→ Source data:
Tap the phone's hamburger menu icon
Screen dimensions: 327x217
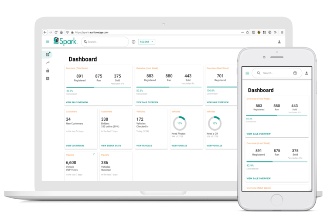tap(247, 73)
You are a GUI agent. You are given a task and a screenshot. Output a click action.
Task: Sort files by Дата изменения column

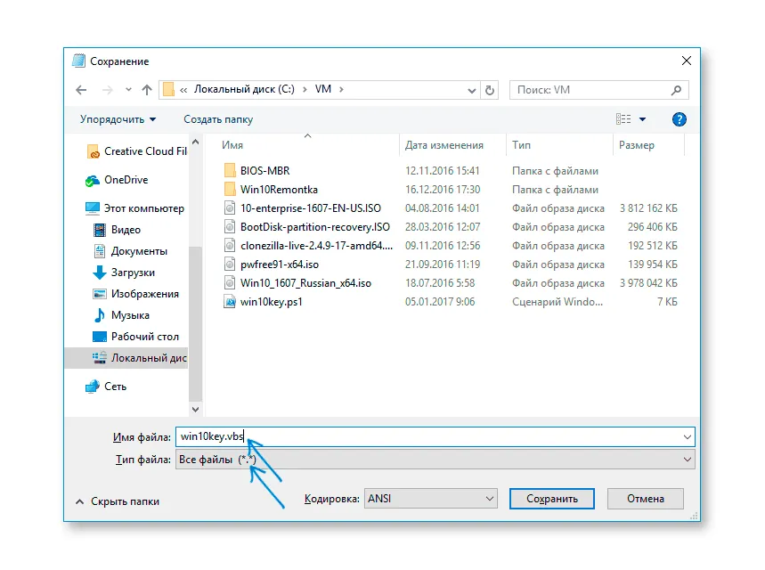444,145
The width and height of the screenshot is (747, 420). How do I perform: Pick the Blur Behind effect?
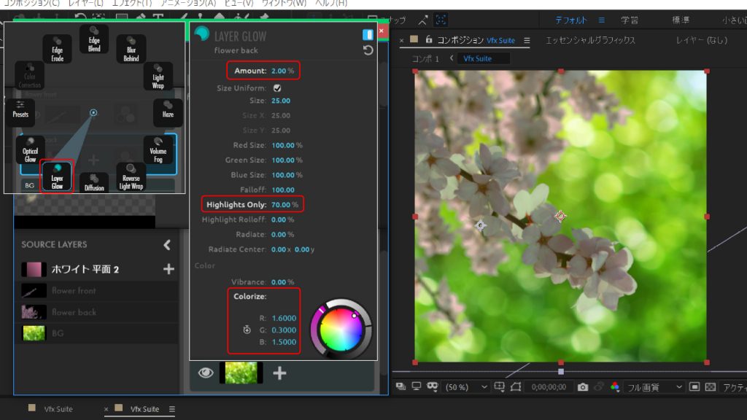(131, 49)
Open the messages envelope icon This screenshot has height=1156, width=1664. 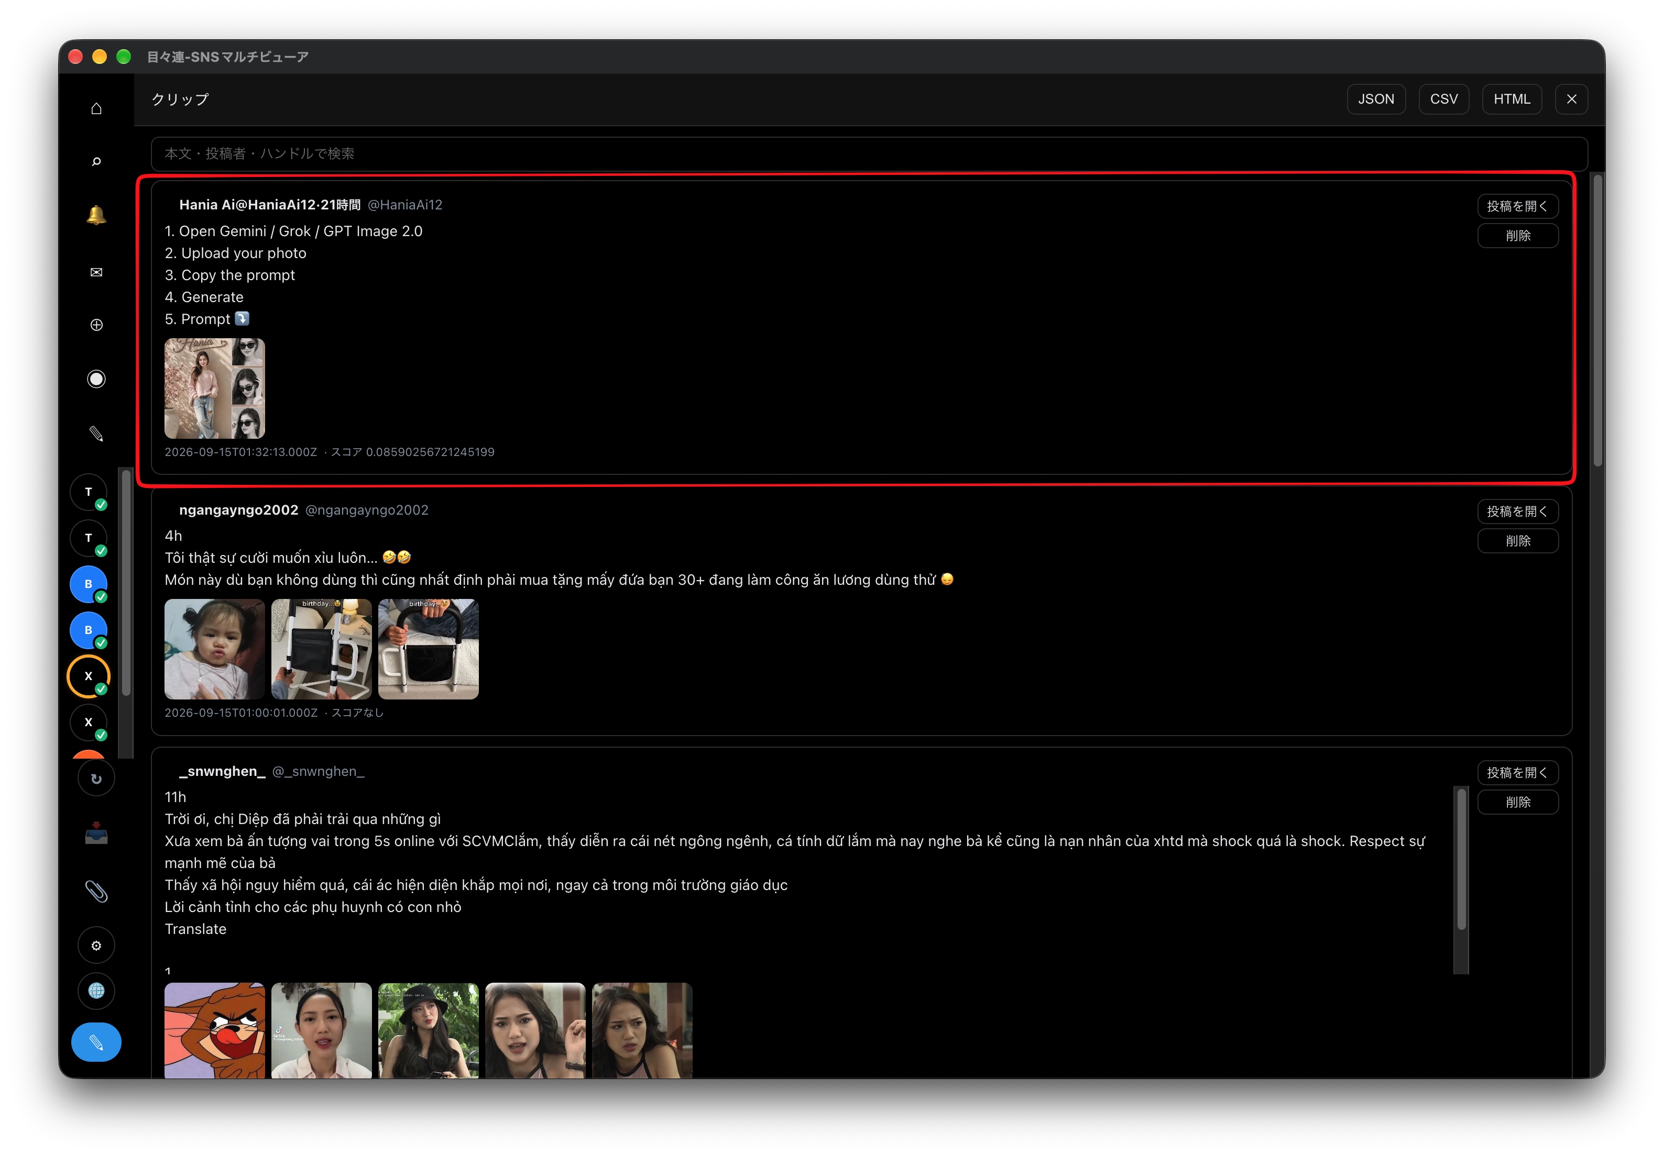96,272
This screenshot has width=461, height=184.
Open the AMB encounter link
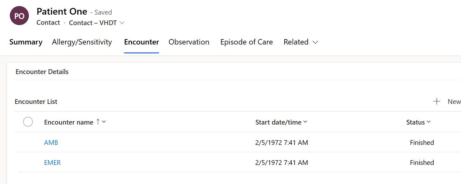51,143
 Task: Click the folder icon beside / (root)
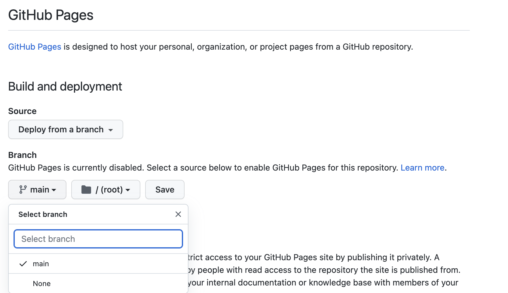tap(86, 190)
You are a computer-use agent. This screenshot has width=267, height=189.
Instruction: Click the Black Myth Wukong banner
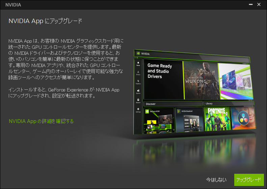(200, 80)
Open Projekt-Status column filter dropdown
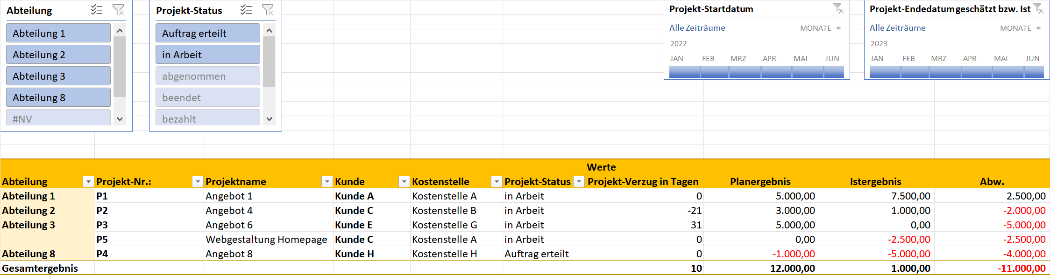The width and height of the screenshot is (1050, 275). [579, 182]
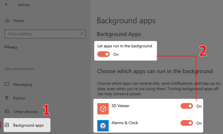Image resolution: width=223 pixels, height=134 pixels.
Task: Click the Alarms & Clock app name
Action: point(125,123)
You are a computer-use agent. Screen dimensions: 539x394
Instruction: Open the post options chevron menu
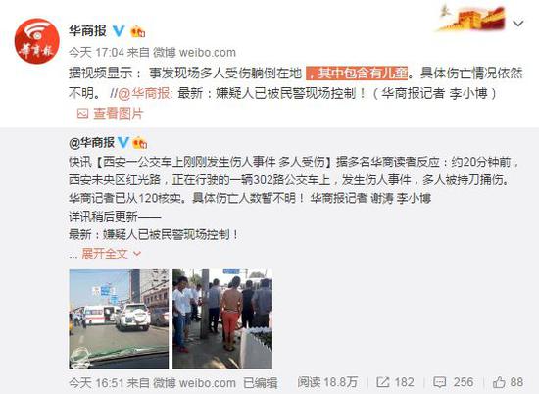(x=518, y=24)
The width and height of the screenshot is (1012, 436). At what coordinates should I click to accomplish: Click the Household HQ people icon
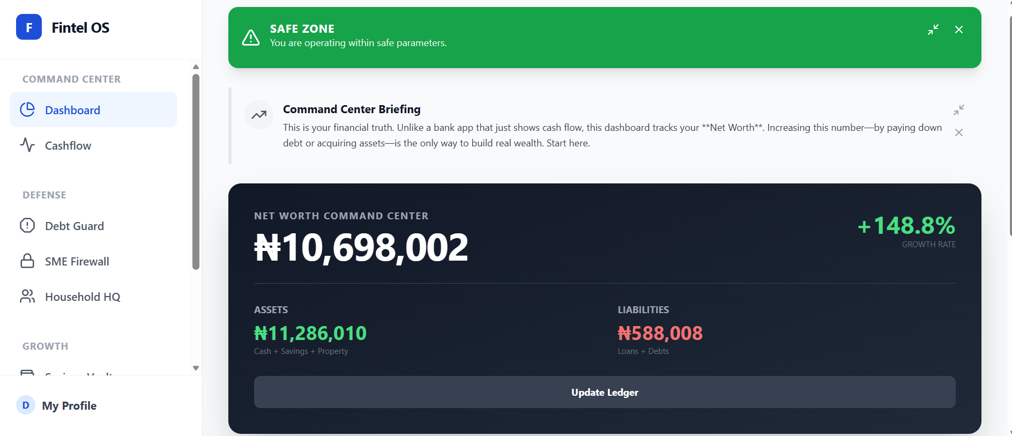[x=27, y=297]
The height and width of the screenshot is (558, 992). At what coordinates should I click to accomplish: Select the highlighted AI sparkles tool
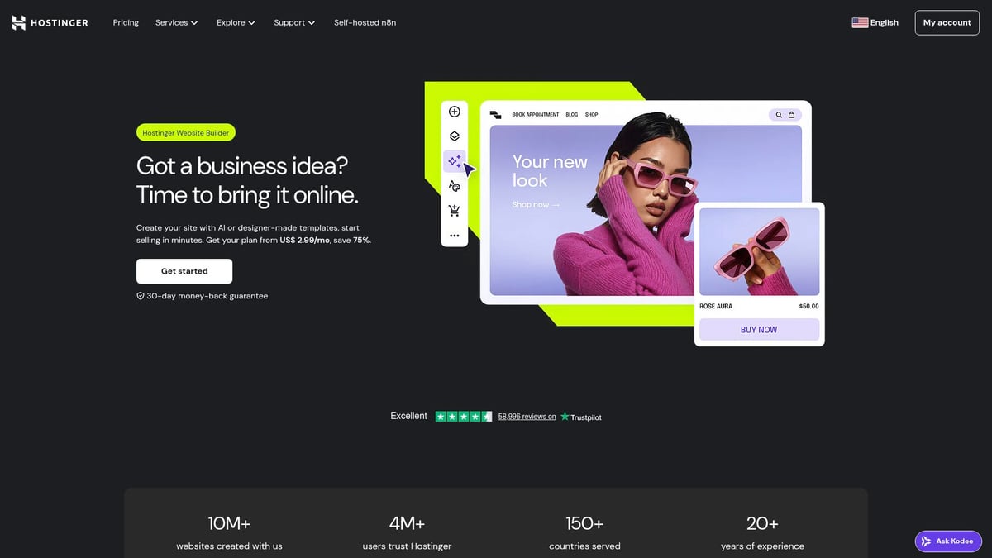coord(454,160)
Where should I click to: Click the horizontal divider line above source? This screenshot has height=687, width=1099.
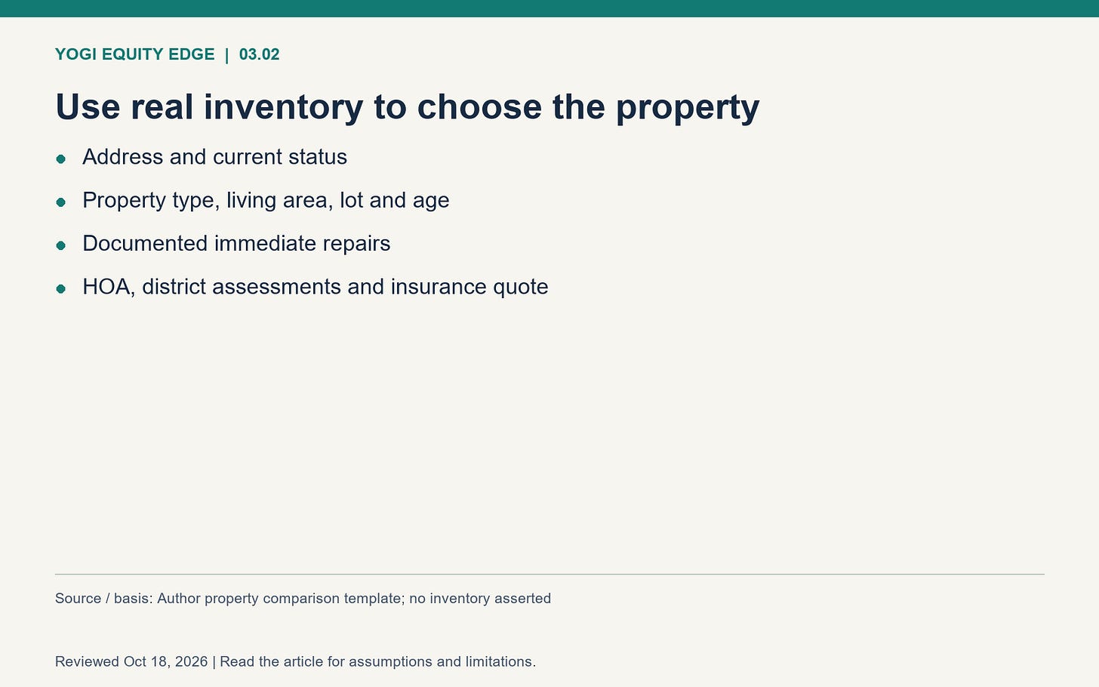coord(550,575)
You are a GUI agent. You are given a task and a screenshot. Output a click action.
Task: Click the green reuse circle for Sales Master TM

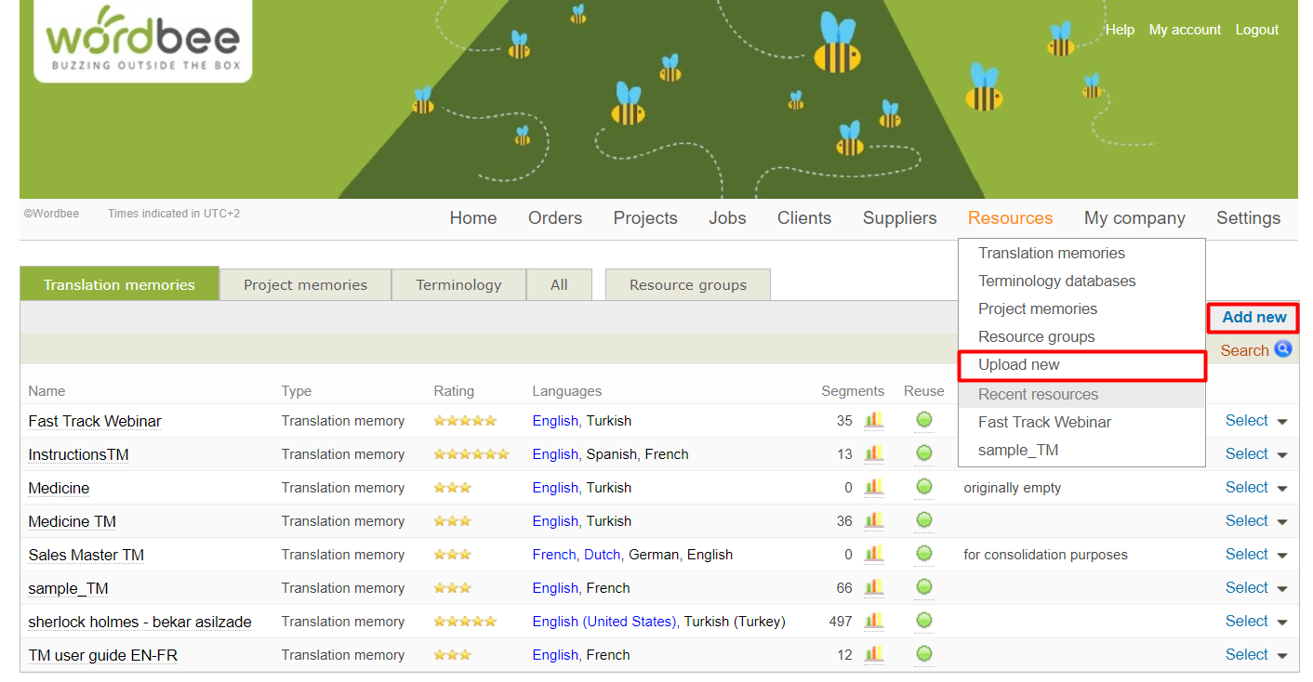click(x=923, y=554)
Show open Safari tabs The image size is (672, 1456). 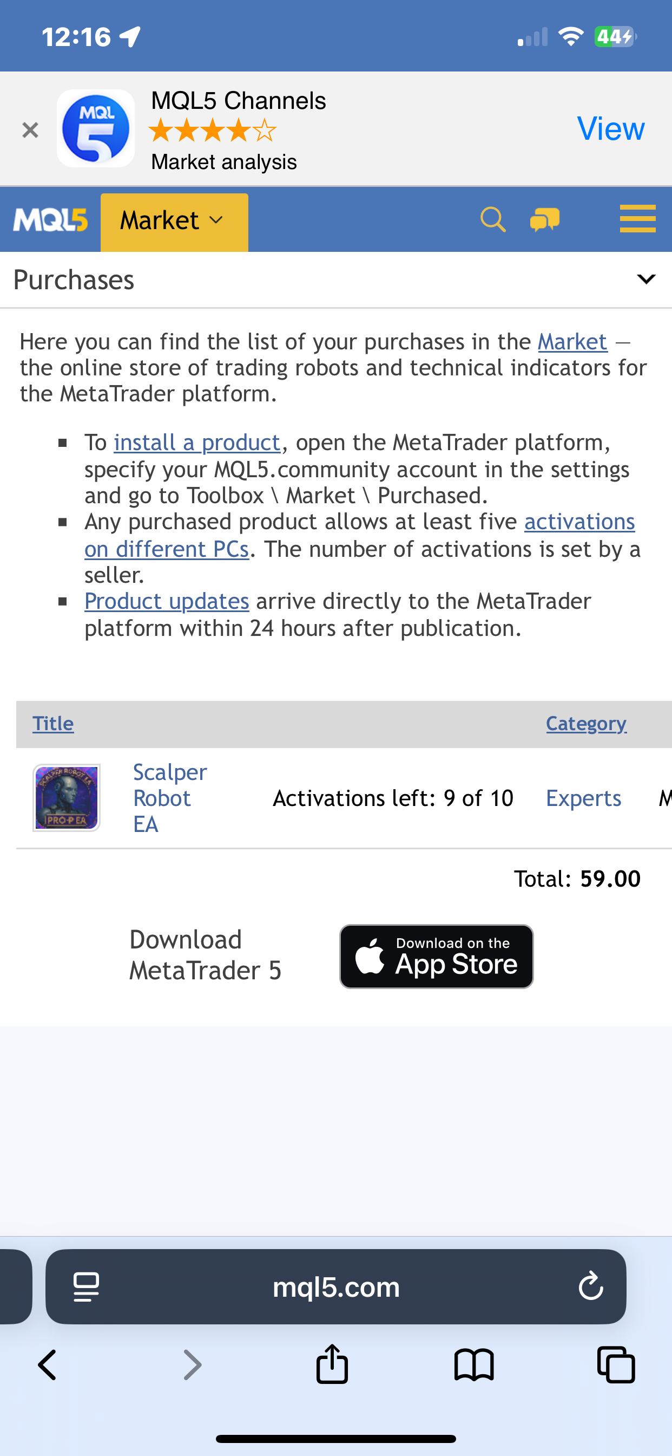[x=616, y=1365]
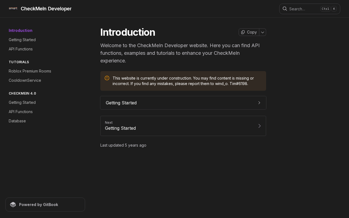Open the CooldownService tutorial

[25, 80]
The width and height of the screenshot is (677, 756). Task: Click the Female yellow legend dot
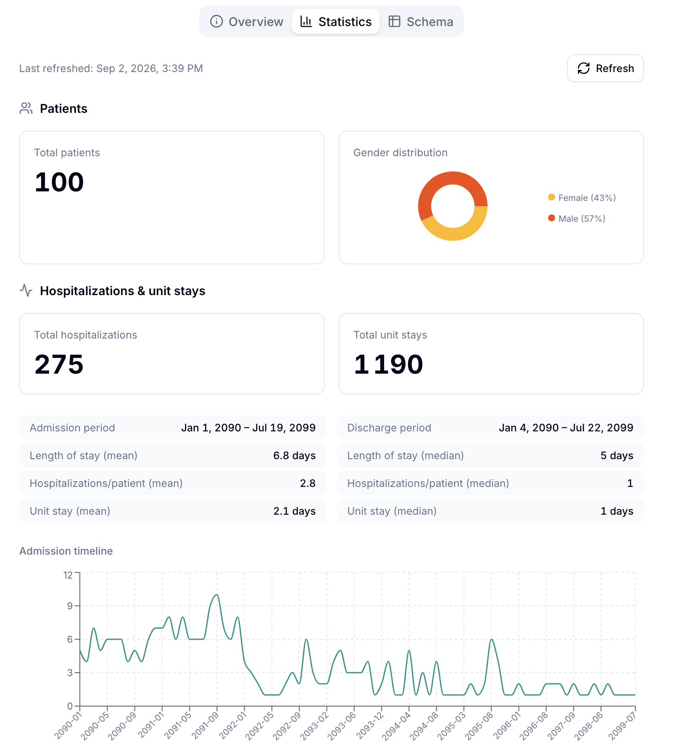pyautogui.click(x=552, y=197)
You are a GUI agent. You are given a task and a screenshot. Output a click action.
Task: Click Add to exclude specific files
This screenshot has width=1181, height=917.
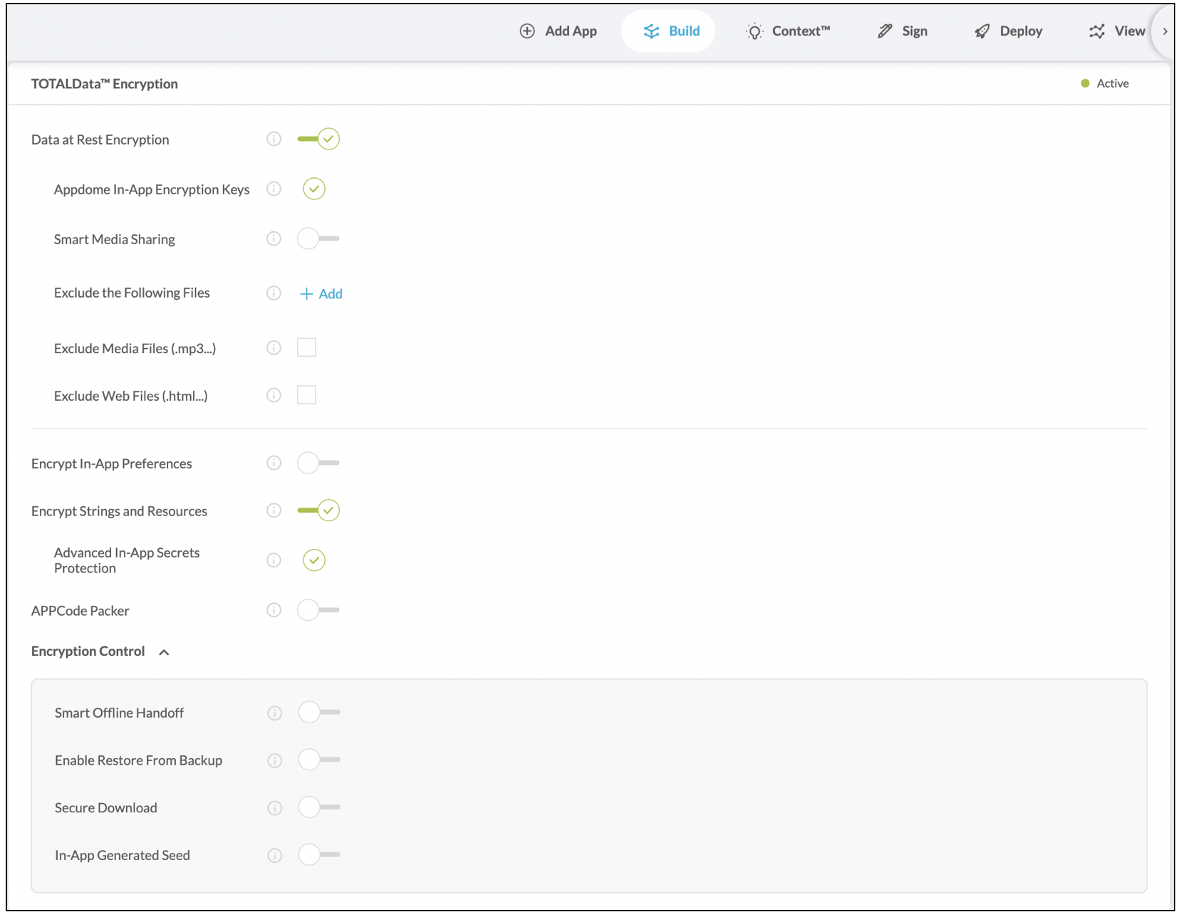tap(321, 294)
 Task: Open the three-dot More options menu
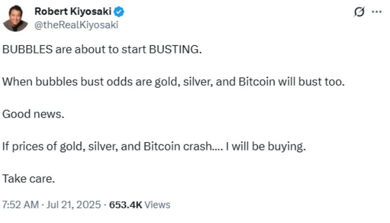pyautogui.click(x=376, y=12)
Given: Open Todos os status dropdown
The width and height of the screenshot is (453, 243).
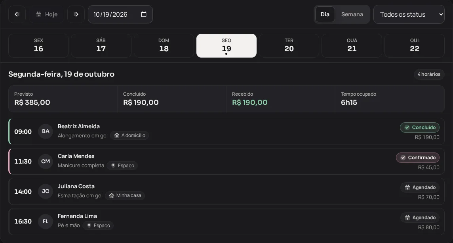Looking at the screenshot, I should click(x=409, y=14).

→ Assignment: Copy, without the pictures, exactly the lines from the line with "Given: Open Todos os status dropdown" through the end of the material above, both ends included.

→ Response box:
Given: Open Todos os status dropdown
The width and height of the screenshot is (453, 243).
Looking at the screenshot, I should click(x=409, y=14).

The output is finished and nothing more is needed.